Since Adrian Gonzalez emerged as San Diego's franchise player last year, people have wondered who would emerge as Robin to the former No. 1 overall pick's Batman. There were times when it looked like it would be Kevin Kouzmanoff. There were times when it looked like it would be Scott Hairston or Kyle Blanks, too. But now not a single one of those guys is a major contributor to the Padres, and the guy who did emerge is someone that we probably should've thought of all along: former second-round pick and top prospect Chase Headley.
Headley had already been with the Padres for most of 2008 and all of 2009, but underwhelming offensive numbers for a below-average defensive left fielder were awfully disappointing for a player that Baseball America ranked as the No. 32 prospect in all baseball coming into the 2008 season.

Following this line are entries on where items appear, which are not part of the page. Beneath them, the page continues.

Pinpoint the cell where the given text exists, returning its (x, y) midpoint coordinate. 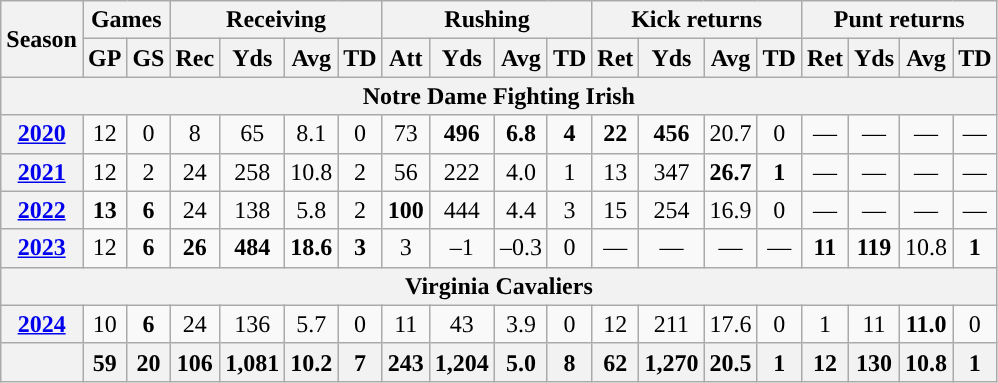
Virginia Cavaliers (499, 286)
496 (462, 134)
6.8 (520, 134)
Games (126, 20)
7 (360, 362)
62 (616, 362)
136 (252, 324)
GP (104, 58)
2022 (42, 210)
59 (104, 362)
Notre Dame Fighting Irish (499, 96)
119 (874, 248)
4.0 (520, 172)
4 (569, 134)
Rushing (487, 20)
43 (462, 324)
5.8 (312, 210)
Receiving (276, 20)
243 (406, 362)
11.0 (926, 324)
5.7 (312, 324)
–1 (462, 248)
5.0 (520, 362)
2021 (42, 172)
211 (672, 324)
65 (252, 134)
484 (252, 248)
258 (252, 172)
Att (406, 58)
20.7 (730, 134)
347 (672, 172)
106 (195, 362)
17.6 (730, 324)
Punt returns (899, 20)
8.1 (312, 134)
10.2 (312, 362)
–0.3 (520, 248)
456 (672, 134)
20.5 (730, 362)
18.6 (312, 248)
254 (672, 210)
Rec (195, 58)
138 (252, 210)
444 (462, 210)
2020 (42, 134)
GS (148, 58)
3.9 (520, 324)
1,081 (252, 362)
15 (616, 210)
22 (616, 134)
4.4 (520, 210)
Kick returns (697, 20)
16.9 (730, 210)
73 (406, 134)
Season (42, 39)
222 (462, 172)
1,270 (672, 362)
1,204 (462, 362)
130 (874, 362)
56 (406, 172)
100 (406, 210)
20 (148, 362)
2024 (42, 324)
10 (104, 324)
2023 (42, 248)
26 (195, 248)
26.7 (730, 172)
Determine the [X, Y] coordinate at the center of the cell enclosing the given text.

Plagued by low contact rates and a surprising lack of power given his minor league track record, Headley was able to put up slightly above-average offensive numbers when factoring in Petco Park despite these issues. But as a left fielder who was giving back runs with his glove, he had trouble establishing himself as a legitimate long-term regular.
But with Kouzmanoff's salary increasing through arbitration and the team interested in maximizing it's talent (i.e. instead of putting one of their two 3B in the outfield, how about trading one of them for actual outfielders?), they decided to trade the older, more expensive Kouzmanoff to the Athletics in order to re-acquire Hairston while adding an intriguing young outfielder in Aaron Cunningham. But the best thing that might have come out of this trade was that it freed up third base full-time for Mr. Headley.
While the 26-year-old hasn't shown much improvement offensively, his contact rates are up but his power production has actually declined a little, his glove is proving to be a legitimate asset at third base. While Kouzmanoff was able to offer a similarly strong glove at third base, he wasn't able to couple solid offensive production with it like Headley has. So while Kouzmanoff was able to be a 2.5-2.7 WAR player in San Diego thanks to the value of his defense, Headley is proving to be much more than that.
Despite numbers that look pretty "meh" at first glance- a .278/.338/.405 line with 10 homers and 52 RBI in 530 PA- those numbers are actually 15% better than the league average once factoring in Headley's home park. Toss in a glove that's been 11 runs above average according to UZR and 20 runs above average according to DRS, and you have one of the best third baseman in the league.
David Wright and Casey McGehee have been better hitters than Headley, but their gloves haven't graded out nearly as well in 2010. Placido Polanco's glove has graded out even better than Headley's, but he hasn't provided the offensive value that Headley has. Right now, only Ryan Zimmerman has been a more valuable third baseman in the National League, although Wright and Scott Rolen are close enough that it's fair to say that they're still better players once you factor in their track records.
Still, coming into this season you had a hard time finding places in San Diego's lineup where they'd be well above-average outside of first base. Maybe Blanks or Will Venable was going to come through in the outfield, or maybe Everth Cabrera was going to continue his shocking rise to prominence and become one of the better shortstops in the National League. But realistically, we all should've known that Headley was the guy most likely to emerge as a high-quality regular in San Diego. His glove at third already had a solid reputation before the ill-advised move to the outfield, which really was only done to get his bat into the lineup. And the bat had already proven to be legitimate on at least some levels, as he was a slightly above-average hitter in over 900 PA with the Padres coming into 2010.
San Diego's shocking run towards to the postseason is the culmination of a myriad of factors. The bullpen's incredible dominance despite paying their entire corps a similar wage to what Milwaukee is paying Trevor Hoffman alone. The emergence of Mat Latos as a legitimate replacement to Jake Peavy atop the rotation. The establishment of a defense that's strong at essentially all nine positions, with a team UZR that's 10 runs better than any other team in baseball.
But Chase Headley's emergence as a key cog at third base hasn't been talked about nearly as much. And I think that's a mistake on many levels, because this guy's good, and he's going to be playing third base in San Diego for a while. He's under control through 2014, so Headley at third base is probably a sight that Padre fans should get used to.